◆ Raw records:
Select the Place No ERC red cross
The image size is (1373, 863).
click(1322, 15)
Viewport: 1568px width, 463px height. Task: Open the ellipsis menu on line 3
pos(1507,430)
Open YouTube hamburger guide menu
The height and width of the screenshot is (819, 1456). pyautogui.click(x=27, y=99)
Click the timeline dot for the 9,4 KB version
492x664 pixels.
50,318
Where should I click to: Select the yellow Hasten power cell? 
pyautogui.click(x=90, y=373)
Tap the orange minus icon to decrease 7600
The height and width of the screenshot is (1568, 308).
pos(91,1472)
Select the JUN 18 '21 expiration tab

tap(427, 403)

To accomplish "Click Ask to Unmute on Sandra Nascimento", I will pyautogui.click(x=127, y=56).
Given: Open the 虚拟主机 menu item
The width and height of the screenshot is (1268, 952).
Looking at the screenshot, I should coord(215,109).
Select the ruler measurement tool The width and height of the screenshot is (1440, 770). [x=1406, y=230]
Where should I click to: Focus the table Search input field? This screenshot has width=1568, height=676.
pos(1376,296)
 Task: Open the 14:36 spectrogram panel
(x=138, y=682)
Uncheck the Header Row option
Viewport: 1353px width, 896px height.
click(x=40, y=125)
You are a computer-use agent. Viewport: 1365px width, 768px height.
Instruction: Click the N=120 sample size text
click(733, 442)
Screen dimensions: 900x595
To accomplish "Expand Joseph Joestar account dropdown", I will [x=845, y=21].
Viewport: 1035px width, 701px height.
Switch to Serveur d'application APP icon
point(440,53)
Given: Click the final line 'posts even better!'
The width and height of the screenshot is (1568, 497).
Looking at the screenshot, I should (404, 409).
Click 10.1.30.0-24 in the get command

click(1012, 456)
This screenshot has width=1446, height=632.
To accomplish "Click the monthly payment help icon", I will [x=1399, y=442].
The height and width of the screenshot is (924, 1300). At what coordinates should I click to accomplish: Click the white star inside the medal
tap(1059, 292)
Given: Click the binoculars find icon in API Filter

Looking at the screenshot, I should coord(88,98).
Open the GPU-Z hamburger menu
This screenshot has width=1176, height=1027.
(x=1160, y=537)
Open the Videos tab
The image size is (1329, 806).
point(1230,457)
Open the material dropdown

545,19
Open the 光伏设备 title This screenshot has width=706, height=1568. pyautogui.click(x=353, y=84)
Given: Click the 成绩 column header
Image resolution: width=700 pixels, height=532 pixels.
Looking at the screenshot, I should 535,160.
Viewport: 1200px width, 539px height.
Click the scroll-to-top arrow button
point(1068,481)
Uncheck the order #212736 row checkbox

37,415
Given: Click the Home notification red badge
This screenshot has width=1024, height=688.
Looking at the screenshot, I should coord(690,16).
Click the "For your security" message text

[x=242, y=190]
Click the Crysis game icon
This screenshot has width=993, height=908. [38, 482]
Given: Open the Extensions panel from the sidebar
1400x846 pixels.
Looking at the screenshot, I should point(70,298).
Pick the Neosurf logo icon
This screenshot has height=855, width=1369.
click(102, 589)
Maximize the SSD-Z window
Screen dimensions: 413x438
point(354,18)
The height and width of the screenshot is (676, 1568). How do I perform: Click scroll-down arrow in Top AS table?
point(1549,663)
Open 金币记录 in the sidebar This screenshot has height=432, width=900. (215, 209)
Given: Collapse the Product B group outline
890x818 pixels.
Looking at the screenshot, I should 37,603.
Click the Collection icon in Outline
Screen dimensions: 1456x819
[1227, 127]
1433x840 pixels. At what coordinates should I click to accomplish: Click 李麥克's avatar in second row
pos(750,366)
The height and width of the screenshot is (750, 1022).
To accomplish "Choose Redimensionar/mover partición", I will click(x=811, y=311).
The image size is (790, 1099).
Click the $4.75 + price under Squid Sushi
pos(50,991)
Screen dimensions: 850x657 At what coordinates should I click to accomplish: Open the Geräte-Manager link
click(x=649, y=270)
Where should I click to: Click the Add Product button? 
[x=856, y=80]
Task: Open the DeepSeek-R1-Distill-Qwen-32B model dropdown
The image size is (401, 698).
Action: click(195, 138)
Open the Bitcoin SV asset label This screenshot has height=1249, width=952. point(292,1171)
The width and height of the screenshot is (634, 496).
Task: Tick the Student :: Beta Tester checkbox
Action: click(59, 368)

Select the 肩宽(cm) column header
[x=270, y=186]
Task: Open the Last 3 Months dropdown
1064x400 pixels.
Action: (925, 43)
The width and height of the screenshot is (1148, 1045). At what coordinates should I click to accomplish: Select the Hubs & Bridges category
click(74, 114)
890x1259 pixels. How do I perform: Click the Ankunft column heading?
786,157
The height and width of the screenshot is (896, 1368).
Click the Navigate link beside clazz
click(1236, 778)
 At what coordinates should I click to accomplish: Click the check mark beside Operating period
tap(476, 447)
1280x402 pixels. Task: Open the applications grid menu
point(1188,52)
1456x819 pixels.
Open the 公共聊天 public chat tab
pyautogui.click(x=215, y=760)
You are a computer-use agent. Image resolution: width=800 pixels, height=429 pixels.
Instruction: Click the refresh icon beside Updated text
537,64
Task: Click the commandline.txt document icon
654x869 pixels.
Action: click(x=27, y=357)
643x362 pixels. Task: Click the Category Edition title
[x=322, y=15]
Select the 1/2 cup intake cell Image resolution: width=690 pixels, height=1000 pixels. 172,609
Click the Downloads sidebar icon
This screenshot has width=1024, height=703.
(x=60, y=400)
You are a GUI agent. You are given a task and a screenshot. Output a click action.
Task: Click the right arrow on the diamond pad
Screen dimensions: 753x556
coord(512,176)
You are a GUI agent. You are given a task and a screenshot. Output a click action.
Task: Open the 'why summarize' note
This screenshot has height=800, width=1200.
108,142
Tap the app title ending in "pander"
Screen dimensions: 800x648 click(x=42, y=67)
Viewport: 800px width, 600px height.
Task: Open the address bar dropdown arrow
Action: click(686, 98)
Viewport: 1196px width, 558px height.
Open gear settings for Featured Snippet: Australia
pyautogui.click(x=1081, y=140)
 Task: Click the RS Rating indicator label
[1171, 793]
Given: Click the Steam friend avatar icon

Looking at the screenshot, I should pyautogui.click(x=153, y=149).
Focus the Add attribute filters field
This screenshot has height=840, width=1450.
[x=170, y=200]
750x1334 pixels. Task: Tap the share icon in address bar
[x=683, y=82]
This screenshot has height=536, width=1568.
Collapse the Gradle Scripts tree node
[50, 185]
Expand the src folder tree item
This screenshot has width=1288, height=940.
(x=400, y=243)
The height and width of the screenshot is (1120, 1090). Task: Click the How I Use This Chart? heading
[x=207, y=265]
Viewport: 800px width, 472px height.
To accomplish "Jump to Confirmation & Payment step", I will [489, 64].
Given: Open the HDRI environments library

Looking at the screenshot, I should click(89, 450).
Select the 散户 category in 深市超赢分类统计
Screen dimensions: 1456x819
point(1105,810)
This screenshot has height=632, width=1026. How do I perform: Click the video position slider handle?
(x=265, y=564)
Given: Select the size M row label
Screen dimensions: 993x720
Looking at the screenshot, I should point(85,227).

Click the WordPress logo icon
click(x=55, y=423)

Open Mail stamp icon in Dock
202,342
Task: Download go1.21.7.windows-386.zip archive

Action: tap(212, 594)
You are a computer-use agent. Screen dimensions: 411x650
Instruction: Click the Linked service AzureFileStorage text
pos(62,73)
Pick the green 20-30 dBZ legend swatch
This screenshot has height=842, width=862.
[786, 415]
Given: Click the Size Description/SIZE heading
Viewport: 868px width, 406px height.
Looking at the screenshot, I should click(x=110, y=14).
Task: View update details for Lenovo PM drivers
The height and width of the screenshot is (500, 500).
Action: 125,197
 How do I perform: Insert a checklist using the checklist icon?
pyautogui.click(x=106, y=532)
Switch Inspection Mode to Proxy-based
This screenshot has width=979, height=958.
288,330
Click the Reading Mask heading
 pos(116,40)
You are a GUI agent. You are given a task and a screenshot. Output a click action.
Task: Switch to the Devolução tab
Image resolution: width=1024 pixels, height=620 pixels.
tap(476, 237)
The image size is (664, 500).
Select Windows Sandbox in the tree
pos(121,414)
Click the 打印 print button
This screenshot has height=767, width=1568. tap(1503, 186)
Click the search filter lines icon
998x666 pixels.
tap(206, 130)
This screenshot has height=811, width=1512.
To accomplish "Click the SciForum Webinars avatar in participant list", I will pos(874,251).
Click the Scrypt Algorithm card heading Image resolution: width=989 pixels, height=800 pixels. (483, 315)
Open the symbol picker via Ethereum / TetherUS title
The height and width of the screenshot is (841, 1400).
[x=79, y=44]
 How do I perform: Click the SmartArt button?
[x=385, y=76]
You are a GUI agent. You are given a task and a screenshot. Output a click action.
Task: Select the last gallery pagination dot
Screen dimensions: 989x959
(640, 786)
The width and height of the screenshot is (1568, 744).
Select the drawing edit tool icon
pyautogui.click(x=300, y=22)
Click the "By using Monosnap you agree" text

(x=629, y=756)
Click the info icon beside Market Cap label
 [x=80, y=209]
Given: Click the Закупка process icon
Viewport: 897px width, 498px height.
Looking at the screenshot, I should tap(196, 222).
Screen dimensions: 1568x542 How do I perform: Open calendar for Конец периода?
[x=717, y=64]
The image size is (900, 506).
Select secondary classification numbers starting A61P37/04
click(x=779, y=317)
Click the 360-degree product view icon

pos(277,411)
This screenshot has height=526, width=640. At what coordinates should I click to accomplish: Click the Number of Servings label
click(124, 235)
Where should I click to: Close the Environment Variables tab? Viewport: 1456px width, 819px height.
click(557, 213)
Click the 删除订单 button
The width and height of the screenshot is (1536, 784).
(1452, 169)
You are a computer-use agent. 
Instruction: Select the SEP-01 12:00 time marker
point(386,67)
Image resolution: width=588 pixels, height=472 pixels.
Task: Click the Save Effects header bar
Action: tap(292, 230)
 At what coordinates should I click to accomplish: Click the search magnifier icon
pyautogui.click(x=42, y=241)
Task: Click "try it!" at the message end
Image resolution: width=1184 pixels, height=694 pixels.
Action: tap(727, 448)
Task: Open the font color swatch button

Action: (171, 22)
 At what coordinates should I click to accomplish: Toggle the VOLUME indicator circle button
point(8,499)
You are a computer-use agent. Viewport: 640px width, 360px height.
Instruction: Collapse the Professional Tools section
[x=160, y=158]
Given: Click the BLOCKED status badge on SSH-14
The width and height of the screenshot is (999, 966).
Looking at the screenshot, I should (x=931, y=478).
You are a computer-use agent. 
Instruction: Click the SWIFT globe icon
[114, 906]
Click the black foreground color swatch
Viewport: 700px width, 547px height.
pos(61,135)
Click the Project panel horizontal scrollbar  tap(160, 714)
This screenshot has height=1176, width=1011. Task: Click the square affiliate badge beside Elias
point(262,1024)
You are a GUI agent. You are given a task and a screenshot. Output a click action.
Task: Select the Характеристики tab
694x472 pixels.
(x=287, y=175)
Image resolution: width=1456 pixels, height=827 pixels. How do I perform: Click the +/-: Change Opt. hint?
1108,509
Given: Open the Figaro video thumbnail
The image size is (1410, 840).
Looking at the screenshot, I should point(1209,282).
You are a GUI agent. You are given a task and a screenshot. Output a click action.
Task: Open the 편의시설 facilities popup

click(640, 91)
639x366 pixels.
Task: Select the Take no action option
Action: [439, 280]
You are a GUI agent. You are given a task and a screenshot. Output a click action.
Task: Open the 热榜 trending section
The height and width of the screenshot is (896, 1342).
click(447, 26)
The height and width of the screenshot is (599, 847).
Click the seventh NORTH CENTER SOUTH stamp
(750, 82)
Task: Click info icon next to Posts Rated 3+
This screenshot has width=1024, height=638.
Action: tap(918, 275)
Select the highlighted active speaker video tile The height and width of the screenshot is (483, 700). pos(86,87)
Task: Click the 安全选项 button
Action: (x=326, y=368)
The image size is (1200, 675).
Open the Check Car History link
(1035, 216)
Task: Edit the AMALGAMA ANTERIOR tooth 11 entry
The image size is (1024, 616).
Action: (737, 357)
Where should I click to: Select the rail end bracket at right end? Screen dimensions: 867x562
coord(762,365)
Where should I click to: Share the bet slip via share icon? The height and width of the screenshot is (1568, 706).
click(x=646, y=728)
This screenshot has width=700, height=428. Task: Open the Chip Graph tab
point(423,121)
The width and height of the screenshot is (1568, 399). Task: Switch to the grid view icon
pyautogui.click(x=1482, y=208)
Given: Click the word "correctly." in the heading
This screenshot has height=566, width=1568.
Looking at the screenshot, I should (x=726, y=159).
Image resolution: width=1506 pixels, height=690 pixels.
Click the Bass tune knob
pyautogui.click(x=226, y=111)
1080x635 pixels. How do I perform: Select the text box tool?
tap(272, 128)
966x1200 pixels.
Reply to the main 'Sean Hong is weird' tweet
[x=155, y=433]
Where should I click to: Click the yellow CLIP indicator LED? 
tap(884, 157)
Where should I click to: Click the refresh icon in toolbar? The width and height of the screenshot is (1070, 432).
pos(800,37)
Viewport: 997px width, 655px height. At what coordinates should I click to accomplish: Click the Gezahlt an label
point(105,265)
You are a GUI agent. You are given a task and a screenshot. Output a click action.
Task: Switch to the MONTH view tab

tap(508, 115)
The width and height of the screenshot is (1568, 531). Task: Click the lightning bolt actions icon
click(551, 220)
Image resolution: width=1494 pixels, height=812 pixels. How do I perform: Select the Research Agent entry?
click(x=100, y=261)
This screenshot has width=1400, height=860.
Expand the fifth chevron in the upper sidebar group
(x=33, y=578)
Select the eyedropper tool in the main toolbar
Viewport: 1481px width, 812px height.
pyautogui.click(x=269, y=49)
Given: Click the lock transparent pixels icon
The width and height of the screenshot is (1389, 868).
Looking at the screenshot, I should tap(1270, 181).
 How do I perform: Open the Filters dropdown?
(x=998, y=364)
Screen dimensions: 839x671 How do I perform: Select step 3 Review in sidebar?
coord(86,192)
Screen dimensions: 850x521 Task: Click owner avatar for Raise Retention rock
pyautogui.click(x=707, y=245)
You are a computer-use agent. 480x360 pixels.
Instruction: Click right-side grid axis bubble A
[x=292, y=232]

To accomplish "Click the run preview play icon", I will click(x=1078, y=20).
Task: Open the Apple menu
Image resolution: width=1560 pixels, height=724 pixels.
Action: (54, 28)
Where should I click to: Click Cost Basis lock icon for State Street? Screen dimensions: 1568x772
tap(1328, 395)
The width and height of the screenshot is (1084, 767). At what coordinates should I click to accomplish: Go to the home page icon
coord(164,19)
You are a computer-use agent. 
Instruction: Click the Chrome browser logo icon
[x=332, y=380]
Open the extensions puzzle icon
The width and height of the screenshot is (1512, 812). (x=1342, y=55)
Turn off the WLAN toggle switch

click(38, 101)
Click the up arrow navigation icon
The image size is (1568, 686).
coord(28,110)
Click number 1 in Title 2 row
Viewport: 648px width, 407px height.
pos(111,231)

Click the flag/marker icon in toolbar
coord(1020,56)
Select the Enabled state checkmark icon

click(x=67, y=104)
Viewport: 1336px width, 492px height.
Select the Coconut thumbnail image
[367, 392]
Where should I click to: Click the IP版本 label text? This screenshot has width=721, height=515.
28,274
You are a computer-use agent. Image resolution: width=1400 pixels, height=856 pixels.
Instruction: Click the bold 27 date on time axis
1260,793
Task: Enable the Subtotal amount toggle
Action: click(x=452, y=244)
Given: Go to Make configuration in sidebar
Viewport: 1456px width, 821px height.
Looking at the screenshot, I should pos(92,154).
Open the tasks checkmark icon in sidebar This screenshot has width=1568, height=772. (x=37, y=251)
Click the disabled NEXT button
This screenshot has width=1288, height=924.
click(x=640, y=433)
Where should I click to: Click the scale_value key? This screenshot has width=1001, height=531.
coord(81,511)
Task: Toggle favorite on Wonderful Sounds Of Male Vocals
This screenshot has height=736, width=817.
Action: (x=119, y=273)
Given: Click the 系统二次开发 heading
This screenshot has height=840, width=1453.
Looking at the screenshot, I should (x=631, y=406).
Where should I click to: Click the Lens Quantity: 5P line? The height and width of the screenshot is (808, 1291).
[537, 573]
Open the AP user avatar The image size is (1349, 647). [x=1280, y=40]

◆ EXERCISE PROMPT:
Reproduce the lines starting at the one containing "Image resolution: width=1456" and ending at the one containing "Looking at the screenshot, I should point(1209,282).", substituting "video preview" for "video thumbnail" and leaving everything else unchanged.

◆ FULL RESPONSE:
Image resolution: width=1456 pixels, height=827 pixels. How do I perform: Click the +/-: Change Opt. hint?
1108,509
Given: Open the Figaro video preview
The image size is (1410, 840).
Looking at the screenshot, I should point(1209,282).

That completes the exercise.